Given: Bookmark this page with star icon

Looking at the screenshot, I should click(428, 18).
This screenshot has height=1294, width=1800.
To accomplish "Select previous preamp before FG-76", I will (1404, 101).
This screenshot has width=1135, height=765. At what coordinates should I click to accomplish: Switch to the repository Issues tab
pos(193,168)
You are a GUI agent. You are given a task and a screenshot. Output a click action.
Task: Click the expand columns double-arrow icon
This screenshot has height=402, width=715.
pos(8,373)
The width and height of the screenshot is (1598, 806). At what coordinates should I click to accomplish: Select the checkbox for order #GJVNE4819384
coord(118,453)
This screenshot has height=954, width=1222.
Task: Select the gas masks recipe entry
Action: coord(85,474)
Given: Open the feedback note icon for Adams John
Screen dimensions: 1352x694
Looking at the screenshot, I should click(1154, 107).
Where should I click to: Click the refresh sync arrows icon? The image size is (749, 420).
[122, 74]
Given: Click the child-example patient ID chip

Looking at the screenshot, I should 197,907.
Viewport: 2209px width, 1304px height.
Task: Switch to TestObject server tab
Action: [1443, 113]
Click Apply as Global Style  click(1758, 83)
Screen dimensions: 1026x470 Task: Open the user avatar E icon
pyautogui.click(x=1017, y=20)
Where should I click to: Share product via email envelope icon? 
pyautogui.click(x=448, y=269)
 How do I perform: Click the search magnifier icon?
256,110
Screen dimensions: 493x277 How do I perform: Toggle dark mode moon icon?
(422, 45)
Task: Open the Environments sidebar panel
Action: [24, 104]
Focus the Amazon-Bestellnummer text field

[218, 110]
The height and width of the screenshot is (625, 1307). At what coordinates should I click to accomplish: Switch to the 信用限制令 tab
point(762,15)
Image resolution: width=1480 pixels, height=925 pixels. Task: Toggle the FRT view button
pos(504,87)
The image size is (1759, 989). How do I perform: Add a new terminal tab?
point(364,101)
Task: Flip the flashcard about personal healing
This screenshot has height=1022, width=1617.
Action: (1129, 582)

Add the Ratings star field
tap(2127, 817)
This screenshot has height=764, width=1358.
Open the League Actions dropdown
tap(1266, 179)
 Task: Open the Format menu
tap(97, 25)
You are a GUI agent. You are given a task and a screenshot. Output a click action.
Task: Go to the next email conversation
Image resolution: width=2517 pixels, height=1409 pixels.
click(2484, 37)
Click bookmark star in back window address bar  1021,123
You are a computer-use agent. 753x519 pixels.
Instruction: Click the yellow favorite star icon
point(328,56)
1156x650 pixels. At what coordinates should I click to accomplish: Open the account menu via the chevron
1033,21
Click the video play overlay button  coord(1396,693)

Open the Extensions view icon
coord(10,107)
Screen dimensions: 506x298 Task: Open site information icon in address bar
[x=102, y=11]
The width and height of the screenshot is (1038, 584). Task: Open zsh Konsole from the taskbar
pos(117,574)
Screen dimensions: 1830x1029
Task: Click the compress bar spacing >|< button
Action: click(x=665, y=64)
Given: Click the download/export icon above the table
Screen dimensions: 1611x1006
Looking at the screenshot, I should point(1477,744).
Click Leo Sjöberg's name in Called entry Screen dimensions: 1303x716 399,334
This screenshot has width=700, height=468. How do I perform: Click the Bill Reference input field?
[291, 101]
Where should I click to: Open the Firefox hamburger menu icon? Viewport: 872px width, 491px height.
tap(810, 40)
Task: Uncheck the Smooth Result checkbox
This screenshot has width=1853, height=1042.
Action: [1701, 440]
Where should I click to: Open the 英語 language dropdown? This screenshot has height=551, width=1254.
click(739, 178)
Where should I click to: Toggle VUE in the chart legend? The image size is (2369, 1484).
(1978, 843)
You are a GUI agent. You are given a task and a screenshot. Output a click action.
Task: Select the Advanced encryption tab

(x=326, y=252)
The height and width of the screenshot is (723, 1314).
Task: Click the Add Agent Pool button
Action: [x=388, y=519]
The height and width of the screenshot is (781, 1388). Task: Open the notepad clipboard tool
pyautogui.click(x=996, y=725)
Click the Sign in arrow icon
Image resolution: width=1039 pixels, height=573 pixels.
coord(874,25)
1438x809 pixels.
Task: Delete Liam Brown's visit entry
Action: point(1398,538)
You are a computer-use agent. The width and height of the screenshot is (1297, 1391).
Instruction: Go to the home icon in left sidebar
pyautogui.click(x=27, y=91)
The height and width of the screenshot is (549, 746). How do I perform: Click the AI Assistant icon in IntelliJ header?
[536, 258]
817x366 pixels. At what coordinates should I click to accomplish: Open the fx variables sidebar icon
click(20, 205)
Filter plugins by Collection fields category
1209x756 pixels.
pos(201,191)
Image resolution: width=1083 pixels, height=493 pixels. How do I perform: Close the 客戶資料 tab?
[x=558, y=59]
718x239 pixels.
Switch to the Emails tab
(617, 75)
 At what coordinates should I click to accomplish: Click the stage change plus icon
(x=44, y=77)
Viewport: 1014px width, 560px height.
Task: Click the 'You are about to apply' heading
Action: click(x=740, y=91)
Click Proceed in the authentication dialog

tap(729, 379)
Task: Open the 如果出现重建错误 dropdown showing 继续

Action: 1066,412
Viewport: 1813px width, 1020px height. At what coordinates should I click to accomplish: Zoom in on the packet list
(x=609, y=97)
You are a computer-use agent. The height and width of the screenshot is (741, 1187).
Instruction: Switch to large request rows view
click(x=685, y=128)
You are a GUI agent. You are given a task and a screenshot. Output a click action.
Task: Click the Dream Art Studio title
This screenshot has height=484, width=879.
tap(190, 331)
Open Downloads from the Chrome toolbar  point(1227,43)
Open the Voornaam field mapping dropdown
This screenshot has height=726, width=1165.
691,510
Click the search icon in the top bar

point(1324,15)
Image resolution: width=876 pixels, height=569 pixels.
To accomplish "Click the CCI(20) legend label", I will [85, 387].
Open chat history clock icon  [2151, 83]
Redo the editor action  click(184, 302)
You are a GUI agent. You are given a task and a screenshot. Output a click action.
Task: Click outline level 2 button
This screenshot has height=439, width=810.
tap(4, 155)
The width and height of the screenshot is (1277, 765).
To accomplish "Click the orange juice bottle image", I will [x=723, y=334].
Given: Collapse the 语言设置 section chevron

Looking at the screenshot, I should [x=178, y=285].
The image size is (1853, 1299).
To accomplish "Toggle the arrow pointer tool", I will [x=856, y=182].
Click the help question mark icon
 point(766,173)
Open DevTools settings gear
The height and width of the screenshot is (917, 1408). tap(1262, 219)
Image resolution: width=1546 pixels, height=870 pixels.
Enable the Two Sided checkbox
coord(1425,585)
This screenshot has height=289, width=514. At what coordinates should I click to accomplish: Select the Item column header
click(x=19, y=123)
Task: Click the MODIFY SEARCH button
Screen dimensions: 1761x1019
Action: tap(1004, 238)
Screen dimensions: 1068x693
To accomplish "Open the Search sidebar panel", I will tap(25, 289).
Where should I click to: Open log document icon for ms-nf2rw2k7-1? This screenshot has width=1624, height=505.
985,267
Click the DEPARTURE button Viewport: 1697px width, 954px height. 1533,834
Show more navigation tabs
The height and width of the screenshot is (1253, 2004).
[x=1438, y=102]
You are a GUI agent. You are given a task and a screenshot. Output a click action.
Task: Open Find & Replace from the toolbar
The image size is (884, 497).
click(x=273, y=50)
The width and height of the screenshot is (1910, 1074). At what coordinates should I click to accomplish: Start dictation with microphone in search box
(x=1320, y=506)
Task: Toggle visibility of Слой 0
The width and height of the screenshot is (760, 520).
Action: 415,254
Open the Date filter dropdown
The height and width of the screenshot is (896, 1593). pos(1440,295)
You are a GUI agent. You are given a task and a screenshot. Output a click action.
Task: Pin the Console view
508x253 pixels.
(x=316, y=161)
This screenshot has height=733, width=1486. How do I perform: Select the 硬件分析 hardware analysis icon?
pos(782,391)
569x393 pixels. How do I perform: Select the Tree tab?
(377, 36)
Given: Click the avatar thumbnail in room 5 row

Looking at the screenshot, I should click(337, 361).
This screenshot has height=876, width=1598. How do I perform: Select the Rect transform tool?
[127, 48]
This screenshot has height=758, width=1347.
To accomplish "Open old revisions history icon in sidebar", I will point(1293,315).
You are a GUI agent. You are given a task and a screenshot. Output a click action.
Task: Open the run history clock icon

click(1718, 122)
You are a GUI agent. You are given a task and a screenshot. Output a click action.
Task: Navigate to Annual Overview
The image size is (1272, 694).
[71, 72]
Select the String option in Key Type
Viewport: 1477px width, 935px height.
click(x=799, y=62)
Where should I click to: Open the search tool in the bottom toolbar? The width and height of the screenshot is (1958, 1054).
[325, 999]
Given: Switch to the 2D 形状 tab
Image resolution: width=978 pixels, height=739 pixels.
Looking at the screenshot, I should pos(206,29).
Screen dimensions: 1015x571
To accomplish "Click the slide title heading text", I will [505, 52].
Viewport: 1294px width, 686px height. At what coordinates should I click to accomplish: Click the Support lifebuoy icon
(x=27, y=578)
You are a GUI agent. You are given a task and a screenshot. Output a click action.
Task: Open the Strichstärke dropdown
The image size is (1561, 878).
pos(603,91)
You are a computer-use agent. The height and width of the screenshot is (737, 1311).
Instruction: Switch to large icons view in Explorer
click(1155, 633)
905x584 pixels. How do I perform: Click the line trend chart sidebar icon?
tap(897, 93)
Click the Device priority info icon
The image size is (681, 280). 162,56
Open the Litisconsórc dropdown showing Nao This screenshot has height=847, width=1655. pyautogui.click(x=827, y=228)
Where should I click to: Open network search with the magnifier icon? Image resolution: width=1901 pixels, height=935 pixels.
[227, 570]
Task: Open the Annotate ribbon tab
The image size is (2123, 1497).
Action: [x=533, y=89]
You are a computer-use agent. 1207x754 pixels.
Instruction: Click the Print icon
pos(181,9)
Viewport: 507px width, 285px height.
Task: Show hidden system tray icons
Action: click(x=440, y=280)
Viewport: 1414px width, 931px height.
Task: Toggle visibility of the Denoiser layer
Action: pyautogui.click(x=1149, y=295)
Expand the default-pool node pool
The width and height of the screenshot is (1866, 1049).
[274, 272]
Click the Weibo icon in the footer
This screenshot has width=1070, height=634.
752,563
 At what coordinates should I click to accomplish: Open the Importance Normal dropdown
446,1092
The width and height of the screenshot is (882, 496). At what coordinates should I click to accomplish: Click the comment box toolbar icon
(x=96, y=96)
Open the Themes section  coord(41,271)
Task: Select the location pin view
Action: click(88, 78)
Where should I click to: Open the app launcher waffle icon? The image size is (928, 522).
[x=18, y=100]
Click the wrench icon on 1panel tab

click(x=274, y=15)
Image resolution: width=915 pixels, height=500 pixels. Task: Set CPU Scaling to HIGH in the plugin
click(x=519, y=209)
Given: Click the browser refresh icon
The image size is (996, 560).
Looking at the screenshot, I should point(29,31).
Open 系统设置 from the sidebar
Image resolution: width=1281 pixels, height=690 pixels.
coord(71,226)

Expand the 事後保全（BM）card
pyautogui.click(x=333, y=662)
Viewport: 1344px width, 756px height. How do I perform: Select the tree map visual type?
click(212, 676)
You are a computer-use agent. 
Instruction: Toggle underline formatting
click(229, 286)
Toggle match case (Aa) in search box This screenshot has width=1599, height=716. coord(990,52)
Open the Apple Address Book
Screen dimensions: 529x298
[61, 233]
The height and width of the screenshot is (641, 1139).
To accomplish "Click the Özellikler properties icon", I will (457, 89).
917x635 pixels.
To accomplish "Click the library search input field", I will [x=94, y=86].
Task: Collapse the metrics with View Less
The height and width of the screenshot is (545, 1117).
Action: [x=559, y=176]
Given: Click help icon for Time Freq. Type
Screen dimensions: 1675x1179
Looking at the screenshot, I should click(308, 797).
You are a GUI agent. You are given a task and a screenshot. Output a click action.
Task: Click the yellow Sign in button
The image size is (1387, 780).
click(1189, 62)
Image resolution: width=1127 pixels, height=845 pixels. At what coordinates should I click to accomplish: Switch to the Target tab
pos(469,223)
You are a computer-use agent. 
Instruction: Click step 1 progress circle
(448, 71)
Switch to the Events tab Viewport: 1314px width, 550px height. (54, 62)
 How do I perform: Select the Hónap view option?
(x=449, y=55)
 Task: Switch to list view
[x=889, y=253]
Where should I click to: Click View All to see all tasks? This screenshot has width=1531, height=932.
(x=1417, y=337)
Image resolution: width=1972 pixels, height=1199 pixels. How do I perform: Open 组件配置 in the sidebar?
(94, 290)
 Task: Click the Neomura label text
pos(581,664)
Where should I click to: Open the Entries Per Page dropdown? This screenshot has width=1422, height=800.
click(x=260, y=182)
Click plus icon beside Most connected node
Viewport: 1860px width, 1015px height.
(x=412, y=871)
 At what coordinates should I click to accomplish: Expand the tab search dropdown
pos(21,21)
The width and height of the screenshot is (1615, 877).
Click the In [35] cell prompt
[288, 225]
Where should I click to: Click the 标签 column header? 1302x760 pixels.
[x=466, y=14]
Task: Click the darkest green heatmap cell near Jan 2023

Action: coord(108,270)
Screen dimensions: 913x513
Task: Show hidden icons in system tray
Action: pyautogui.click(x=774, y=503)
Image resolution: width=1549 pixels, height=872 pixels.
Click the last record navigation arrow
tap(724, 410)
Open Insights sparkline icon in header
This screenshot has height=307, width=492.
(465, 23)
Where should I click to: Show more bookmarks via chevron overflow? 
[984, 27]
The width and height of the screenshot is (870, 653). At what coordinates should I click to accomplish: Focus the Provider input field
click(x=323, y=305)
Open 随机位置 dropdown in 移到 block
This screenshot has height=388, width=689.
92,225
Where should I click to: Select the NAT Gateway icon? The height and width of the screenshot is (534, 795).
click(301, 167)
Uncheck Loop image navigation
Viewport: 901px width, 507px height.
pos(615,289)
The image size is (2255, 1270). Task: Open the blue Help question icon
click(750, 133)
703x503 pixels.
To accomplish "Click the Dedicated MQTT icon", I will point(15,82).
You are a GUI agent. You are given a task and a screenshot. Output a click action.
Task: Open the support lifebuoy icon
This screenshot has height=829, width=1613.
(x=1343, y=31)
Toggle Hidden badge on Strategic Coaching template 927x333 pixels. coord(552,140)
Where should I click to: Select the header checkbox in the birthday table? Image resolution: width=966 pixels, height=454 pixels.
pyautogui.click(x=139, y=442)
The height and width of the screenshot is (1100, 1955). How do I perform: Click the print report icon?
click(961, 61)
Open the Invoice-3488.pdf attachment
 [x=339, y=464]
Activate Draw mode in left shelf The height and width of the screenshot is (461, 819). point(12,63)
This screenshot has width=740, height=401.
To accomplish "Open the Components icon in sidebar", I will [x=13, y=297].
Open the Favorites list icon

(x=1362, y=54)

————

Read the lines above. Gather those in which the string "computer" is found.

-- Exercise solution --
You are a computer-use agent. 753x519 pixels.
You are a computer-use agent. The width and height of the screenshot is (1297, 1391).
You are a computer-use agent. The height and width of the screenshot is (741, 1187).
You are a computer-use agent. The height and width of the screenshot is (737, 1311).
You are a computer-use agent. 1207x754 pixels.
You are a computer-use agent. 
You are a computer-use agent. 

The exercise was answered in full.